By using re-search.py, we can search through the dumped data to find an IPv4 address, which may indicate a network connection or communication endpoint within the file.
Examine the Employee_W2_Form.docx file, what is the malicious domain in the docx file?

For this file, we will use the --domaintld flag in re-search.py to search for and identify any suspicious domain names or top-level domains (TLDs) embedded within the content.
python3 zipdump.py Employee_W2_Form.docx -D | python3 re-search.py -n -u domaintld

Examine the Work_From_Home_Survey.doc file, what is the malicious domain in the doc file?

Since the previous methods didn’t yield any results, we’ll need to dig deeper into the file’s components by further analyzing the embedded XML files, scripts, and other elements to uncover more information.
The document.xml.rels component in an OOXML file defines relationships between the main document and other parts, such as images, styles, macros, or URIs, specifying how they are connected using target paths or identifiers.

Let’s extract only this specific component using zipdump.py.

— EXTRACTED RECORDS —
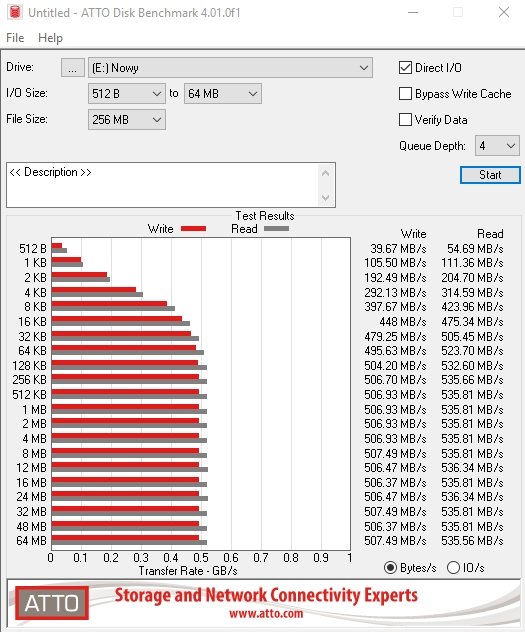Click the gray Read legend marker
The width and height of the screenshot is (525, 632).
[x=276, y=229]
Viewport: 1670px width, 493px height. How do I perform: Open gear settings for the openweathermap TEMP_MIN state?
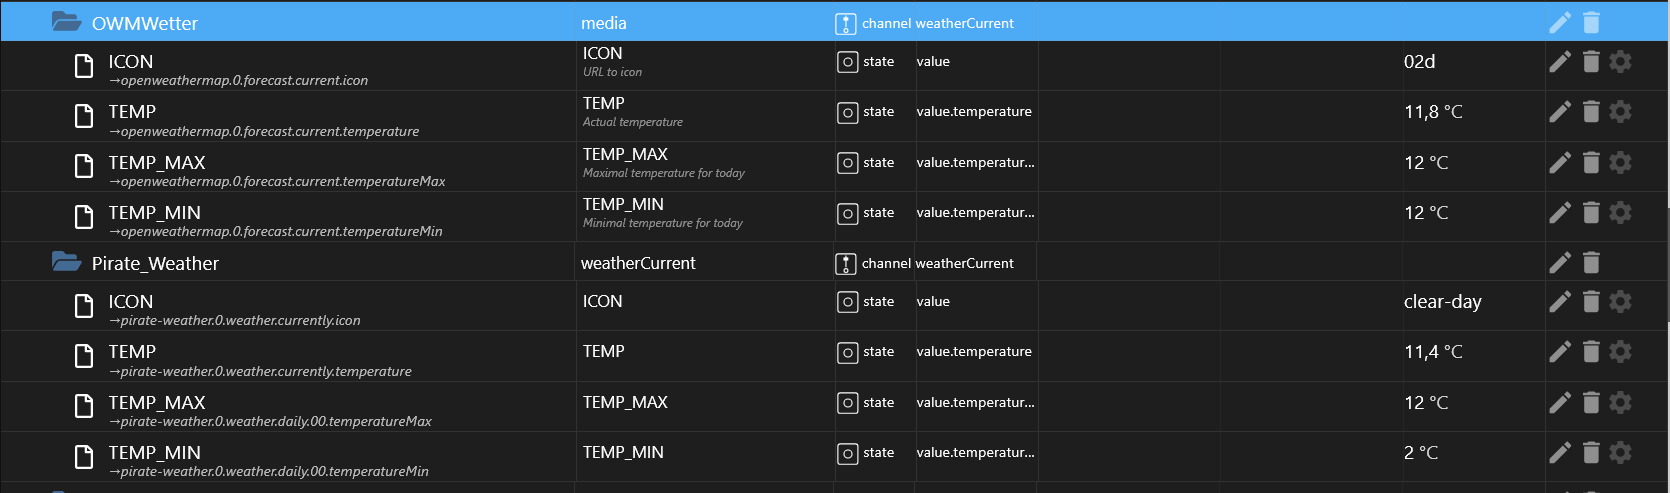click(x=1621, y=213)
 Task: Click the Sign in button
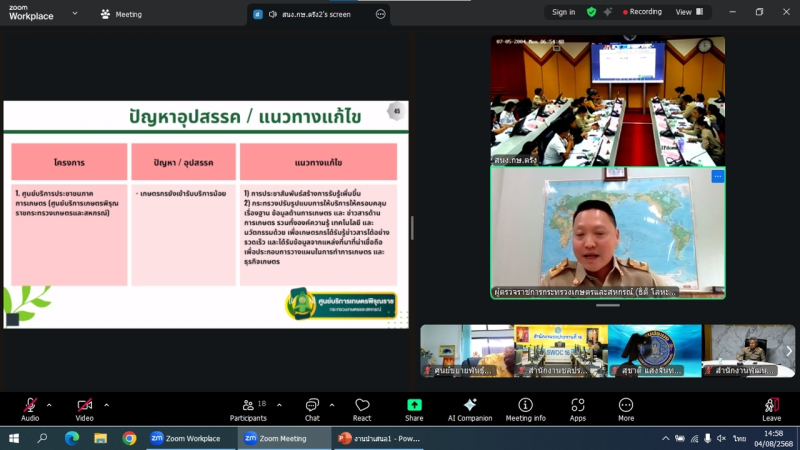pos(563,12)
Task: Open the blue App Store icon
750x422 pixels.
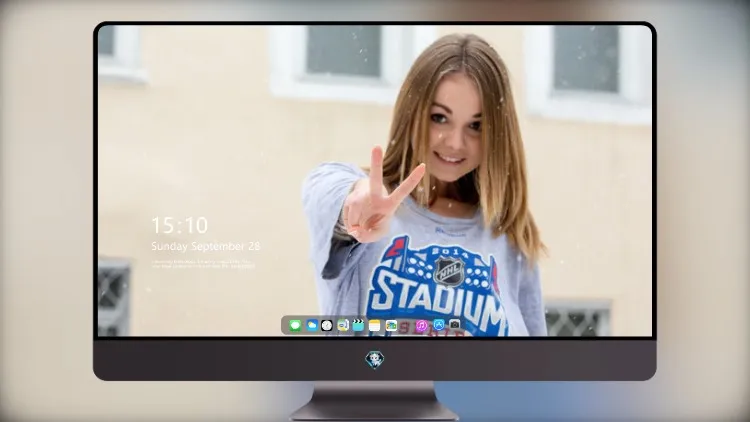Action: [439, 325]
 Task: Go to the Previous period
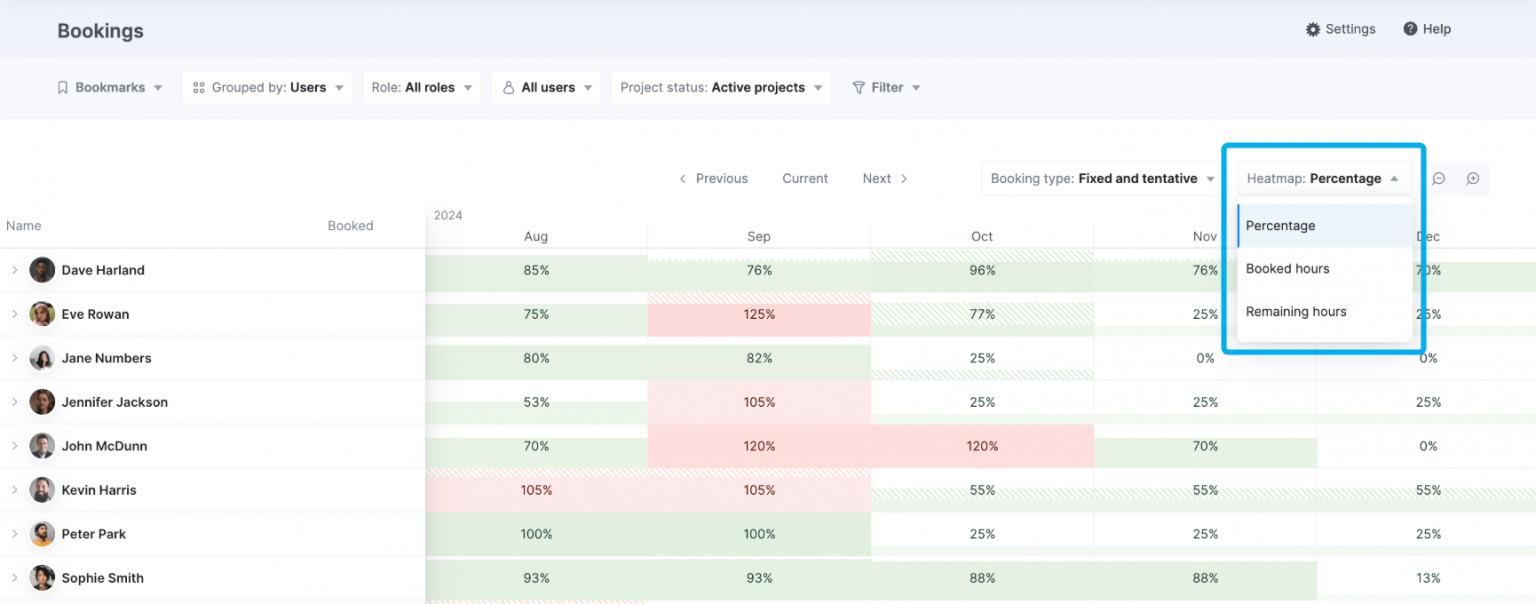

— WORK TO DO —
1) Answer these questions about the document-analysis text:
(a) Which flag of re-search.py is used to search the Employee_W2_Form.docx file?
(b) Which script is used to extract only the document.xml.rels component?
(c) According to the text, what does the document.xml.rels component in an OOXML file define?
2) Update the records from the line with "Viewport: 1670px width, 493px" up to and including the last line of the records, replacing "Task" with "Instruction" and changing nothing else. Give only these lines, and leave out the pictures.
The text and the records have no connection to each other.

— RESPONSES IN ORDER —
1)
(a) The --domaintld flag.
(b) zipdump.py.
(c) It defines relationships between the main document and other parts, such as images, styles, macros, or URIs.

2)
Viewport: 1670px width, 493px height. How do I perform: Open gear settings for the openweathermap TEMP_MIN state?
click(x=1621, y=213)
 Instruction: Click the Sign in button
pos(563,12)
Instruction: Open the blue App Store icon
750x422 pixels.
Action: [439, 325]
 Instruction: Go to the Previous period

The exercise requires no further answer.